In-Loop Filtering Across Virtual Boundaries in Image Coding
Find Innovative SolutionsGenerate Solutions
Solution Overview
Problem
The increasing demand for high-resolution, high-quality image/video data, particularly in immersive media formats like VR and AR, leads to higher transmission and storage costs due to the increased amount of information, necessitating a more efficient compression technology.
Innovation Solution
Implementing in-loop filtering across virtual boundaries using a sequence parameter set (SPS) flag to enable efficient deblocking and adaptive loop filtering (ALF), enhancing image coding efficiency and subjective/objective visual quality.

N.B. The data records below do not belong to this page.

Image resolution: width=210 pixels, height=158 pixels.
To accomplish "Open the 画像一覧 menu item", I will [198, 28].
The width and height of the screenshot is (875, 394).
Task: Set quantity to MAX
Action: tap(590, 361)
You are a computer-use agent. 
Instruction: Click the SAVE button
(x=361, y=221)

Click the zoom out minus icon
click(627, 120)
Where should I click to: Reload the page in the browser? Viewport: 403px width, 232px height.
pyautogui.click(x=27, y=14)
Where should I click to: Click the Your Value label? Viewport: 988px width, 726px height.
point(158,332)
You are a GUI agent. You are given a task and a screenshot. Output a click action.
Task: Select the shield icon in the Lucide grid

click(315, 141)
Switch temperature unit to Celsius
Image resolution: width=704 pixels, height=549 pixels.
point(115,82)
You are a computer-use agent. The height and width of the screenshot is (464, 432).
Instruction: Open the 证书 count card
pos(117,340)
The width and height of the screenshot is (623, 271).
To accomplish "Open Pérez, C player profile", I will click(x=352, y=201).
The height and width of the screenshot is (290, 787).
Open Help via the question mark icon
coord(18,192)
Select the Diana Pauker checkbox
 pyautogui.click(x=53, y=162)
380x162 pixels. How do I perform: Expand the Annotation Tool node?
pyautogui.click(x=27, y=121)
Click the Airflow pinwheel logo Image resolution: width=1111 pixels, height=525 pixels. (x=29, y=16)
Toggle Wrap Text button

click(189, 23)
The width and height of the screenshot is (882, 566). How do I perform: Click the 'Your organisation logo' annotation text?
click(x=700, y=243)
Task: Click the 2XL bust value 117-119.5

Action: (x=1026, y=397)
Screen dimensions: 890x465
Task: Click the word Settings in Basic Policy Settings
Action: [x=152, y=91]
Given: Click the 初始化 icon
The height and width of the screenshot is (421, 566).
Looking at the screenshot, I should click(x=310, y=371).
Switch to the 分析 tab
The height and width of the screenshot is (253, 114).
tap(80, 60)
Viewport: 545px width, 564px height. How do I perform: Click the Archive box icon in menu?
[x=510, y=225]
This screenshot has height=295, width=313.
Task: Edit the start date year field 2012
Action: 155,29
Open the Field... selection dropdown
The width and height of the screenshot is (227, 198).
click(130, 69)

Engineering Contradictions & Design Principles
Engineering Contradiction Analysis
1Manufacturing precision
If in-loop filtering is performed across virtual boundaries, then visual quality and compression efficiency are improved, but hardware resource consumption increases
Solution Approach 1:
The image is divided into virtual boundaries (tiles, slices, or bricks) that segment the filtering process into manageable regions. This segmentation allows the filtering to be performed in parallel across different regions, improving visual quality while enabling efficient hardware utilization through distributed processing.
Solution Approach 2:
The filtering process dynamically adapts to virtual boundaries by adjusting filter application based on boundary characteristics. The system determines whether to apply filtering across boundaries based on content complexity and boundary types, optimizing the balance between visual quality improvement and hardware resource consumption.
2Manufacturing precision
If high-resolution, high-quality image/video data is transmitted, then image quality is improved, but transmission and storage costs increase
Solution Approach 1:
In-loop filtering is performed during the encoding process before transmission, preliminarily improving image quality by reducing artifacts and enhancing details. This preliminary action ensures that high-resolution data maintains superior quality throughout transmission and storage without requiring additional bandwidth or storage capacity.
Solution Approach 2:
The filtering process modifies parameters such as filter strength, kernel size, and boundary handling based on local image characteristics. By adaptively changing these parameters, the system optimizes compression efficiency and visual quality while minimizing the impact on transmission and storage requirements.
3Productivity
If deblocking and adaptive loop filtering are applied, then compression efficiency is improved, but processing complexity increases
Solution Approach 1:
The filtering process is segmented into distinct stages: deblocking filtering applied first to reduce block artifacts, followed by adaptive loop filtering for further quality enhancement. This segmentation allows each filter to be optimized independently and applied only where needed, improving compression efficiency while managing processing complexity through modular design.
Data Source
AI summary
In relation to an in-loop filtering procedure described in the present document, a virtual boundary is defined so as to further increase the subjective/objective visual quality of a restored picture and the in-loop filtering procedure can be applied across the virtual boundary. The virtual boundary can include, for example, a discontinuous edge such as a 360-degree image, a VR image, or picture in picture (PIP). For example, the virtual boundary can be at a predetermined appointed position, and the existence and/or the position thereof can be signaled. Embodiments of the present document present a method for efficiently signaling virtual boundary-related information.